Despite this marginal movement, a score above 90/100 indicates that the majority of stores in this segment are adhering to core SEO fundamentals—proper meta tagging, crawlable link structures, and mobile-friendly configurations. Home and Garden is a category with high organic search intent, particularly around seasonal purchase cycles, so maintaining SEO scores at this level is critical for capturing traffic during peak demand periods such as spring planting and summer outdoor living seasons.
Accessibility Performance Holds Steady with Marginal Gains
Accessibility scores for US Home and Garden stores averaged 86.9/100 in March 2026, up from 86.4/100 the prior month, reflecting a 0% rounded change but a consistent upward drift in absolute terms. This positions the segment reasonably well from a compliance and user-experience standpoint, though scores below 90/100 suggest there are still gaps—likely around color contrast ratios, missing ARIA labels, or insufficient keyboard navigation support—that a portion of stores have yet to address.

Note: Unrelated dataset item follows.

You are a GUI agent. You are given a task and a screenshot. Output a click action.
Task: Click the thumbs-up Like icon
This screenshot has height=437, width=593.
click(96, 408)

Improving accessibility not only broadens the potential customer base by accommodating users with disabilities but also correlates positively with overall usability metrics that search engines increasingly factor into rankings. Stores hovering in the mid-to-high 80s on accessibility have a clear and attainable path to reaching the 90+ threshold with targeted remediation efforts. Given that Performance remains the weakest of the three measured dimensions at 51.3/100, stores in this segment face the starkest improvement opportunity on the speed and rendering side, where gains would likely produce the most direct impact on conversion rates and user engagement.